Over the years, the US has prevented development funds such as the Global Environmental Facility (GEF) and United Nations Development Program (UNDP) from supporting Iran. The country reportedly opposed more than $7.6 million-worth of environmental projects in 2014, including schemes to boost biodiversity and assist the country to carry out environmental assessment.
Contacted multiple times, the Gef did not respond to a request for comment on whether the resumption of sanctions may have affected current projects. The US state department also did not reply.
Sanctions ultimately will have a heavy impact on Iran’s national climate pledge, known in UN jargon as Nationally Determined Contribution, according to the national government.
In the document submitted to the United Nations in 2015, the government committed itself to cutting greenhouse gas emissions by 4% by 2030. That figure jumps to 12% “subject to termination and non-existence of unjust sanctions”.
The Iranian delegation used a recent UN conference in Katowice in December to urge other countries not to follow the “country addicted to withdraw[ing] from international agreements”.
“No political pretext or excuse should be used to block allocation of financial flow, knowhow, technology, [or] support to developing countries as well as the Islamic Republic of Iran” diplomat Naser Moghaddasi told the UN plenary on 12 December.
This outreach has found traction. One of the key architects of the 2015 nuclear deal, the European Union has been among the first to explore mechanisms to bypass sanctions.

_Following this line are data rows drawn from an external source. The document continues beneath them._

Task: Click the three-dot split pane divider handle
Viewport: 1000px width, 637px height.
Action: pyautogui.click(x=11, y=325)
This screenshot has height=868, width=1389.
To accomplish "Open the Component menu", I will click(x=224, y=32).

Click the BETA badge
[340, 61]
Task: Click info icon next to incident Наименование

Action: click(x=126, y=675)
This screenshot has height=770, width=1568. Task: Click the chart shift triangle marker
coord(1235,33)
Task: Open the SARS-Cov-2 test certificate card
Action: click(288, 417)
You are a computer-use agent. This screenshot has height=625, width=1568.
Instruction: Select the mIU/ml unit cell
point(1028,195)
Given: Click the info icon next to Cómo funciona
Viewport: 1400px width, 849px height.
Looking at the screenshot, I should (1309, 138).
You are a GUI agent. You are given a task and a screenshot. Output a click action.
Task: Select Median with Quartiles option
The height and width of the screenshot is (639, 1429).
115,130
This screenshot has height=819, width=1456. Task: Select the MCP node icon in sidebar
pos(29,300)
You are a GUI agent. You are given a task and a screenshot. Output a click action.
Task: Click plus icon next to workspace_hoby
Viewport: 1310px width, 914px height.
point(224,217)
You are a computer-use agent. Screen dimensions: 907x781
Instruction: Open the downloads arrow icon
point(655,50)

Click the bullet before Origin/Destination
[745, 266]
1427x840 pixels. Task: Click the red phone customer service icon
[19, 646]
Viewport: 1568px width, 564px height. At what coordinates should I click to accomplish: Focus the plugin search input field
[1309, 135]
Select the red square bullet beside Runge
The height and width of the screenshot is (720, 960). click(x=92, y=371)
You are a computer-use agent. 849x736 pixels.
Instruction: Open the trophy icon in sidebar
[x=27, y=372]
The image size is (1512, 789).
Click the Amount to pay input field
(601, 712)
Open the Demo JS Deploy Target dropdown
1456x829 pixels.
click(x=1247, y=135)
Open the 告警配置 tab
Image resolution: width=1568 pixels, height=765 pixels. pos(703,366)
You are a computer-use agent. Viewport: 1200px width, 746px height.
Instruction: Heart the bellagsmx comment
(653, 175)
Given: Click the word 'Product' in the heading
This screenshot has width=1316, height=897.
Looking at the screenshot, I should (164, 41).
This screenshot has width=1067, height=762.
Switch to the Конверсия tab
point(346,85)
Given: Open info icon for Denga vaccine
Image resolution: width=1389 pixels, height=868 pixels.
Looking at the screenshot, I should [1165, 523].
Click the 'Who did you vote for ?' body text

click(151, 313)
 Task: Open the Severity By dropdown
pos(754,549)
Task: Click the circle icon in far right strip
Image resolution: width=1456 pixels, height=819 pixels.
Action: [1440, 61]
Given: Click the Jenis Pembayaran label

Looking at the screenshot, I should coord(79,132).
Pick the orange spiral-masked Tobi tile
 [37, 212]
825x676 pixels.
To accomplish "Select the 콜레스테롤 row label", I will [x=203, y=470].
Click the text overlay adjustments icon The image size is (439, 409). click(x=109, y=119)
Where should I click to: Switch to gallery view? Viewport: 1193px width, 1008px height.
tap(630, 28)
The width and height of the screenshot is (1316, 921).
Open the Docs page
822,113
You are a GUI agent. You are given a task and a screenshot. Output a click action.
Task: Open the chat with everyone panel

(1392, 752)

Among a number of initiatives, the block is pushing for member-state organisations to partner with Iranian stakeholders in order to “contribute to enhancing Iran’s self-reliance in the areas of addressing water pollution and integrated water resources management, air pollution, waste management and soil degradation.”
The move follows an EU-Iran framework for technical cooperation on the environment signed by Iran’s vice president for environment Masoumeh Ebtekar and EU environment commissioner Karmenu Vella in Brussels in September 2016.
An EU proposal for a ‘special purpose vehicle’ to facilitate humanitarian transfers to Iran presents further optimism that the block is willing to trade with the country, said Hakim.
That gives Iranians some hope, said Sabbaghzadeh: “The last sanction came, it was like: boom! A slap in the face. It was so strong. After a while, people were like: this is not new. We’re going to get around, some way or the other.”